## What the exercise asks:
Please copy out word for word the data starting with the line containing "Click the Safe & Secure link" and going through the line containing "click(x=623, y=59)", both included.

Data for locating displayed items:
________________

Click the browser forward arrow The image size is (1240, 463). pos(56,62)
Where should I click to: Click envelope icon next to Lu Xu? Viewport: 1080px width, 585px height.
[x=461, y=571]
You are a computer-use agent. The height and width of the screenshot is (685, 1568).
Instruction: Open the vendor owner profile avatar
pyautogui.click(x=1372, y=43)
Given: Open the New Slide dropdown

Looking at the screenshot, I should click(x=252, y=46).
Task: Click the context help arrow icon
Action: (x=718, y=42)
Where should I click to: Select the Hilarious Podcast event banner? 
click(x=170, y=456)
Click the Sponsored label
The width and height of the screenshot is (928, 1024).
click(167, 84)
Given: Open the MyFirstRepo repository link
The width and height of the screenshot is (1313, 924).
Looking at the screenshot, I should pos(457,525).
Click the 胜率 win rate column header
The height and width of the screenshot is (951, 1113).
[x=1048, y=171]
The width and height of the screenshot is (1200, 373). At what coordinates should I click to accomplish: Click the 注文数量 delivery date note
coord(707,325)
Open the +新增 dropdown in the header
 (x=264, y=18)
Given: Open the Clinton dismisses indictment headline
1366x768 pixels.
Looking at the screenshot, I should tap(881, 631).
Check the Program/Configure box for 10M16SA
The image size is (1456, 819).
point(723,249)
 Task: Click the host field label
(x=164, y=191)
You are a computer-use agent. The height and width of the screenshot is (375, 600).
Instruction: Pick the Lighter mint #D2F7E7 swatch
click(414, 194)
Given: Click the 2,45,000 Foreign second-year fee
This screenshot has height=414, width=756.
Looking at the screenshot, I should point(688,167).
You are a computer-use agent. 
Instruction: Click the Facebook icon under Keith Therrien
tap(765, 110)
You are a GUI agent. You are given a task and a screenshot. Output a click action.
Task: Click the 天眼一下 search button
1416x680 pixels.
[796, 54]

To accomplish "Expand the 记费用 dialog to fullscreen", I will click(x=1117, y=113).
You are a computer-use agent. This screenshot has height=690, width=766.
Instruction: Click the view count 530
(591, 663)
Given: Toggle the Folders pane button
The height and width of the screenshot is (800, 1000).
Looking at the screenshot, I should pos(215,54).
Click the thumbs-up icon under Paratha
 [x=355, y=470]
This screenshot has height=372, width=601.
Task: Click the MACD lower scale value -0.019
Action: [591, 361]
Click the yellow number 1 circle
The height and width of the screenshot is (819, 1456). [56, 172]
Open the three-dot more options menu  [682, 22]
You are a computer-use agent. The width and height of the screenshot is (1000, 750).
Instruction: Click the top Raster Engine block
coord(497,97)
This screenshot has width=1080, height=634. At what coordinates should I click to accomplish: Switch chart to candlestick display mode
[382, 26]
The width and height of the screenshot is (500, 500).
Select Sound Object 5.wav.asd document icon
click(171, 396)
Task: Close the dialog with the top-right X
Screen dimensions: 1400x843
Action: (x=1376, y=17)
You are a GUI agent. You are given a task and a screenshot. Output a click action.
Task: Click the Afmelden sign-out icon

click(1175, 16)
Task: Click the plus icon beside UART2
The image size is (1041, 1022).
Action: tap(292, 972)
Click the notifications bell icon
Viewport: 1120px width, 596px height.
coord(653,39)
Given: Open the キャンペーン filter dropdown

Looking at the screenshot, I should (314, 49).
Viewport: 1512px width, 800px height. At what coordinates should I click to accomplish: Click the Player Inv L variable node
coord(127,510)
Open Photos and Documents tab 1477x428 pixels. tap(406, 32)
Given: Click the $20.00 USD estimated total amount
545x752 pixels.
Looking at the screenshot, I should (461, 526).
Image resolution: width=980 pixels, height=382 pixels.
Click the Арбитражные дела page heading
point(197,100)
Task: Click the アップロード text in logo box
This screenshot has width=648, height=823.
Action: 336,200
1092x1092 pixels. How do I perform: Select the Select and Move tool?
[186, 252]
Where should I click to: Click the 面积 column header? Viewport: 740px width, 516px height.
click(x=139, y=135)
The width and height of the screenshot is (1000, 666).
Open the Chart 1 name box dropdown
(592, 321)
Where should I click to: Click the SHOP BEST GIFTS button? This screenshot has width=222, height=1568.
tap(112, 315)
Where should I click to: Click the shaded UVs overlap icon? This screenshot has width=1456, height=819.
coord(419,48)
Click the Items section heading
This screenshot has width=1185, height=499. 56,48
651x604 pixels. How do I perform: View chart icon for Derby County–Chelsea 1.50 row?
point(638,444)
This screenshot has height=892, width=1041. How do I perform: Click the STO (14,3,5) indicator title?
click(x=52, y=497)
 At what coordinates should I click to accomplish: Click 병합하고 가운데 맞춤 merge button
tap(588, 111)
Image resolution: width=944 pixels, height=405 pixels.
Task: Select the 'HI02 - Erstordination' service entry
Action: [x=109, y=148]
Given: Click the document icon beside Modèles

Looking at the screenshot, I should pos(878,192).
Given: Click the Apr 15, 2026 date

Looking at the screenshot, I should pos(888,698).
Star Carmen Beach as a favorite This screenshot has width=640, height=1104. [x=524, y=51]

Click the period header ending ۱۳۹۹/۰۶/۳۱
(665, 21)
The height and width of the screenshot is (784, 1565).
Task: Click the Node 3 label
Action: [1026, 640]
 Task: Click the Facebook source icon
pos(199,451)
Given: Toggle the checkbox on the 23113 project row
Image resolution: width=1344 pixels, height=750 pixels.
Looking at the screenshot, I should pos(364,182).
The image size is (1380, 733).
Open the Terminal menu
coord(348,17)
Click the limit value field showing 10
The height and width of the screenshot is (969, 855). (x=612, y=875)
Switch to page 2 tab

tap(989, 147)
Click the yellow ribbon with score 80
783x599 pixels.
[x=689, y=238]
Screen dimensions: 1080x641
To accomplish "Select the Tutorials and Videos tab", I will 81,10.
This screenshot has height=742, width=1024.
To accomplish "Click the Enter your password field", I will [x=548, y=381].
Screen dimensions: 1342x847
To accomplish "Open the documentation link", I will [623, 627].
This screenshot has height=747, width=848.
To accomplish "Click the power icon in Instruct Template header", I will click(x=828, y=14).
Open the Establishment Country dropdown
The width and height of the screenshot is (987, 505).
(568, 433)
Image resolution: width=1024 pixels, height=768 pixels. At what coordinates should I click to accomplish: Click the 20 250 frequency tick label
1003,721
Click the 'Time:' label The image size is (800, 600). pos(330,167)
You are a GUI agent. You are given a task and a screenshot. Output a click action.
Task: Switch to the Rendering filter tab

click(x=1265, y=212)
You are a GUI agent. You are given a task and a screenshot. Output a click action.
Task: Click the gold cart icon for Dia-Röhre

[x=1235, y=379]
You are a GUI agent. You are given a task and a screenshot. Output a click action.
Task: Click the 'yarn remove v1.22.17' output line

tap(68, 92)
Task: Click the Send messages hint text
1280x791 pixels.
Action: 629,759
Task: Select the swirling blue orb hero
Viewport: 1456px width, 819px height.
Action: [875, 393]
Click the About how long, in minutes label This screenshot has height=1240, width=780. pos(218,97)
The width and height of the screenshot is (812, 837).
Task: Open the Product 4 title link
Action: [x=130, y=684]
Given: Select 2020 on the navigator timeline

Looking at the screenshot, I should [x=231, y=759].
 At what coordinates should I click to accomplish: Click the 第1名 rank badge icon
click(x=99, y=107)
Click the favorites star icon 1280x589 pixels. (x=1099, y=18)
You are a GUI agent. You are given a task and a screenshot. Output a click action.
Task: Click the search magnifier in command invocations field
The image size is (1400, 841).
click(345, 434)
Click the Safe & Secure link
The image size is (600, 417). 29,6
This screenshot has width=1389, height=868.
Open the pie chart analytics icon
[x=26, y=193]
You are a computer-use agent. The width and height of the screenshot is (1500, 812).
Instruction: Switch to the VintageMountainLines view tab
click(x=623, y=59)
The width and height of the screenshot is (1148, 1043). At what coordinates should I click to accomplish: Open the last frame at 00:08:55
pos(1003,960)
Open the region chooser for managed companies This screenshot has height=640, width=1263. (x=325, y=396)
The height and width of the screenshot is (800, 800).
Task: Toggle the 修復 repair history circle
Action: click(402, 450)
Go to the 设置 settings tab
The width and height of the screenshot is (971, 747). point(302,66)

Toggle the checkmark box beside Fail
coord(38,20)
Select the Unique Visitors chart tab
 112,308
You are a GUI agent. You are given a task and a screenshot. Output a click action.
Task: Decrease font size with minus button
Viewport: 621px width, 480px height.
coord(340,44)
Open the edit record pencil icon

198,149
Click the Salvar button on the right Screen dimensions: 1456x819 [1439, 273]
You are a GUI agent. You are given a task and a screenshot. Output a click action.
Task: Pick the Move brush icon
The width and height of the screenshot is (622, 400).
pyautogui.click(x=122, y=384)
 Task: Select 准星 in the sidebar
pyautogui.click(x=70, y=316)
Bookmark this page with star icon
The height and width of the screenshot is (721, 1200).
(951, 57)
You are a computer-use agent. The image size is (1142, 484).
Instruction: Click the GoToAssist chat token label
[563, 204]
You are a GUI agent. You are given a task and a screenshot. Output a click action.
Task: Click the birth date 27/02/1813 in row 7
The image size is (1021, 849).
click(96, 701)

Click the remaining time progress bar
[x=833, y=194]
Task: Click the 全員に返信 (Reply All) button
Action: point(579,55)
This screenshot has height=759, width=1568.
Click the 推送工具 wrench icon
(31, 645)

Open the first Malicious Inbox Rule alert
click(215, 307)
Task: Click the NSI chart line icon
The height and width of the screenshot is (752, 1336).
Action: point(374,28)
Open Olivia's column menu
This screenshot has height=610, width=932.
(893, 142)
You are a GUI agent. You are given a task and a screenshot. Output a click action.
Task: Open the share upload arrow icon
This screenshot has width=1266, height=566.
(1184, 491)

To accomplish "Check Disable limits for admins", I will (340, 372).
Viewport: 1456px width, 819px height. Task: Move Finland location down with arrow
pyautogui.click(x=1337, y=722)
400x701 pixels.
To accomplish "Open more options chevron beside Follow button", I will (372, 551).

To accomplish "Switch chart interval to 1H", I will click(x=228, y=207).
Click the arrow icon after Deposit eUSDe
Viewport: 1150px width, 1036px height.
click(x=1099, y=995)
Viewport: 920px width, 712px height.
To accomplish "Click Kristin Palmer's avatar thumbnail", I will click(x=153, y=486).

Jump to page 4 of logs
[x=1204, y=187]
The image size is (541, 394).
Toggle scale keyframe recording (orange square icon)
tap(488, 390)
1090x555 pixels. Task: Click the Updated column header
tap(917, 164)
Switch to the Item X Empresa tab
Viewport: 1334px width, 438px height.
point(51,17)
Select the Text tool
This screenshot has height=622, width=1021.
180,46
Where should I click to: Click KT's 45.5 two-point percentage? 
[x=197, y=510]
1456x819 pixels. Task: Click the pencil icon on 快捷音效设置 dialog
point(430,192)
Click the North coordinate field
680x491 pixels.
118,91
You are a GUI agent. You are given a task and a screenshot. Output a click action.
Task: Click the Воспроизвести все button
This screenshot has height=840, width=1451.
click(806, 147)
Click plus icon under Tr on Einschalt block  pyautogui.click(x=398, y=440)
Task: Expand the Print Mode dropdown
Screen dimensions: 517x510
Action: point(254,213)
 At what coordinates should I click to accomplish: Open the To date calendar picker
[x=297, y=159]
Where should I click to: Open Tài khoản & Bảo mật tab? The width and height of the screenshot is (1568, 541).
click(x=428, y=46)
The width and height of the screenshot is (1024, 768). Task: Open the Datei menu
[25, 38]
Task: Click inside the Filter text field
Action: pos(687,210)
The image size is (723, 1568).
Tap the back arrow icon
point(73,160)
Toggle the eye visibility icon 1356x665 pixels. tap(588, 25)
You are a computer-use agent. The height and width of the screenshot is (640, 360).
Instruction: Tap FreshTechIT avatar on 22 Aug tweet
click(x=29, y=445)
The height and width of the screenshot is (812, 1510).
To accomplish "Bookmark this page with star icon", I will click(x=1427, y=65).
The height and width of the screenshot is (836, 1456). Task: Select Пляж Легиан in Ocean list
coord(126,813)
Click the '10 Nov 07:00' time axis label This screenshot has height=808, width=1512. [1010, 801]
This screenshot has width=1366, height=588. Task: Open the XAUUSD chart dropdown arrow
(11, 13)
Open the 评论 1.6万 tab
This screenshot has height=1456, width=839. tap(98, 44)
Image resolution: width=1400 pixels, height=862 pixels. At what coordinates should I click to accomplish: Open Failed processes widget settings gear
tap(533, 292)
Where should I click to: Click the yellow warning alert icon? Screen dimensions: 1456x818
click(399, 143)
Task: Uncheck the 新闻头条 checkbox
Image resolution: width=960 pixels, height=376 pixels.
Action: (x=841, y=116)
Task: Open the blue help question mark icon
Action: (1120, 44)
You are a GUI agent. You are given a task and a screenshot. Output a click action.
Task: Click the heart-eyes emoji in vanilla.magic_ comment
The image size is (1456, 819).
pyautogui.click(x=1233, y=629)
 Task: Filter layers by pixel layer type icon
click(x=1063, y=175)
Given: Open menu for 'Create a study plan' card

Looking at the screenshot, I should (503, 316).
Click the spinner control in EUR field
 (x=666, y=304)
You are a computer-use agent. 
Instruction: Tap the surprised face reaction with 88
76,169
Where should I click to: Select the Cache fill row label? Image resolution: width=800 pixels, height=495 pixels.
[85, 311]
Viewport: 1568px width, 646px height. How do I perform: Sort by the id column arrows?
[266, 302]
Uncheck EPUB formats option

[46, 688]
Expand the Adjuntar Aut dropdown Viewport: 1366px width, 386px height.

________________

## Answer for the task:
Click the Safe & Secure link
The image size is (600, 417). 29,6
This screenshot has width=1389, height=868.
Open the pie chart analytics icon
[x=26, y=193]
You are a computer-use agent. The width and height of the screenshot is (1500, 812).
Instruction: Switch to the VintageMountainLines view tab
click(x=623, y=59)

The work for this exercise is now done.